### RECORDS TO USE
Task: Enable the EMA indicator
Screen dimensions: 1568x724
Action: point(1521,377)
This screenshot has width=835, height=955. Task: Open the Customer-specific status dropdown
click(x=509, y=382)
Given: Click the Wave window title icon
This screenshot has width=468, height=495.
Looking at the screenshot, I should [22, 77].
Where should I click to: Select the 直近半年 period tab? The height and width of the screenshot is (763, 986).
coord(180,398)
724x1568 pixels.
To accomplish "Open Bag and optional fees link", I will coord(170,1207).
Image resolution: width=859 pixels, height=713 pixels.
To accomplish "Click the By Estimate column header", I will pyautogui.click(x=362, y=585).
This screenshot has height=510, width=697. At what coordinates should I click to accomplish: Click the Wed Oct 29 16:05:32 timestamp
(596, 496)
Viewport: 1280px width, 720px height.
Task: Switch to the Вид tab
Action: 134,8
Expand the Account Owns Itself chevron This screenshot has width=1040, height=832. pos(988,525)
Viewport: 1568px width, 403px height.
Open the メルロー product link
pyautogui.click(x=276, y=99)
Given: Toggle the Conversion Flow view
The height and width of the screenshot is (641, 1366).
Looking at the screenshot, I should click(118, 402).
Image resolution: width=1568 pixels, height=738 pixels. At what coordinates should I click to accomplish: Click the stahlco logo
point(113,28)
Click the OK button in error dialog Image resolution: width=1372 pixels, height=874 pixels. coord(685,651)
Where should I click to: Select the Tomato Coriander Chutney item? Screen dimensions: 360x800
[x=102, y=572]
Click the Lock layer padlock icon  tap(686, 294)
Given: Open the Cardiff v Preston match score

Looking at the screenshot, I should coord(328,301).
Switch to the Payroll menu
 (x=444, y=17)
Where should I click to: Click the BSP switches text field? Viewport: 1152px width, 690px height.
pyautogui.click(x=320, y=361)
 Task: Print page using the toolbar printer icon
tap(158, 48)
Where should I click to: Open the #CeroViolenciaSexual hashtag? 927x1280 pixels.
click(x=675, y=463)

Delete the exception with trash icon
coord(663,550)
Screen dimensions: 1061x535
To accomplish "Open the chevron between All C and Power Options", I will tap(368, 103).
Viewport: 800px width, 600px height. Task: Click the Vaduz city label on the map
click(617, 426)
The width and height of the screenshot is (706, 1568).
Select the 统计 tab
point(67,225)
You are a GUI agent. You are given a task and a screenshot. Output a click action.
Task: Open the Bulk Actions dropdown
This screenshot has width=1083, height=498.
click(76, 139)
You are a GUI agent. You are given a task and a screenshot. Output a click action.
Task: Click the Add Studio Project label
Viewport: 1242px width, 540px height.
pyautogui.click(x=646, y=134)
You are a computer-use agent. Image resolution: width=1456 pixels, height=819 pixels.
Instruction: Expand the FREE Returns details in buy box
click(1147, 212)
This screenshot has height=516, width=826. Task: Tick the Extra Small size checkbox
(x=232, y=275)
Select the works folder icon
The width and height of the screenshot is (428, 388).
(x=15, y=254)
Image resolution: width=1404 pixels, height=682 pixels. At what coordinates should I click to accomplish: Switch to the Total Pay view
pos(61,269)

### TASK GOAL
An exact transcription of all the entries is needed.

### THE COMPLETED TASK
Task: Enable the EMA indicator
Screen dimensions: 1568x724
Action: point(1521,377)
This screenshot has width=835, height=955. Task: Open the Customer-specific status dropdown
click(x=509, y=382)
Given: Click the Wave window title icon
This screenshot has width=468, height=495.
Looking at the screenshot, I should [22, 77].
Where should I click to: Select the 直近半年 period tab? The height and width of the screenshot is (763, 986).
coord(180,398)
724x1568 pixels.
To accomplish "Open Bag and optional fees link", I will coord(170,1207).
Image resolution: width=859 pixels, height=713 pixels.
To accomplish "Click the By Estimate column header", I will pyautogui.click(x=362, y=585).
This screenshot has height=510, width=697. At what coordinates should I click to accomplish: Click the Wed Oct 29 16:05:32 timestamp
(596, 496)
Viewport: 1280px width, 720px height.
Task: Switch to the Вид tab
Action: 134,8
Expand the Account Owns Itself chevron This screenshot has width=1040, height=832. pos(988,525)
Viewport: 1568px width, 403px height.
Open the メルロー product link
pyautogui.click(x=276, y=99)
Given: Toggle the Conversion Flow view
The height and width of the screenshot is (641, 1366).
Looking at the screenshot, I should click(118, 402).
Image resolution: width=1568 pixels, height=738 pixels. At what coordinates should I click to accomplish: Click the stahlco logo
point(113,28)
Click the OK button in error dialog Image resolution: width=1372 pixels, height=874 pixels. coord(685,651)
Where should I click to: Select the Tomato Coriander Chutney item? Screen dimensions: 360x800
[x=102, y=572]
Click the Lock layer padlock icon  tap(686, 294)
Given: Open the Cardiff v Preston match score

Looking at the screenshot, I should coord(328,301).
Switch to the Payroll menu
 (x=444, y=17)
Where should I click to: Click the BSP switches text field? Viewport: 1152px width, 690px height.
pyautogui.click(x=320, y=361)
 Task: Print page using the toolbar printer icon
tap(158, 48)
Where should I click to: Open the #CeroViolenciaSexual hashtag? 927x1280 pixels.
click(x=675, y=463)

Delete the exception with trash icon
coord(663,550)
Screen dimensions: 1061x535
To accomplish "Open the chevron between All C and Power Options", I will tap(368, 103).
Viewport: 800px width, 600px height. Task: Click the Vaduz city label on the map
click(617, 426)
The width and height of the screenshot is (706, 1568).
Select the 统计 tab
point(67,225)
You are a GUI agent. You are given a task and a screenshot. Output a click action.
Task: Open the Bulk Actions dropdown
This screenshot has width=1083, height=498.
click(76, 139)
You are a GUI agent. You are given a task and a screenshot. Output a click action.
Task: Click the Add Studio Project label
Viewport: 1242px width, 540px height.
pyautogui.click(x=646, y=134)
You are a computer-use agent. Image resolution: width=1456 pixels, height=819 pixels.
Instruction: Expand the FREE Returns details in buy box
click(1147, 212)
This screenshot has height=516, width=826. Task: Tick the Extra Small size checkbox
(x=232, y=275)
Select the works folder icon
The width and height of the screenshot is (428, 388).
(x=15, y=254)
Image resolution: width=1404 pixels, height=682 pixels. At what coordinates should I click to accomplish: Switch to the Total Pay view
pos(61,269)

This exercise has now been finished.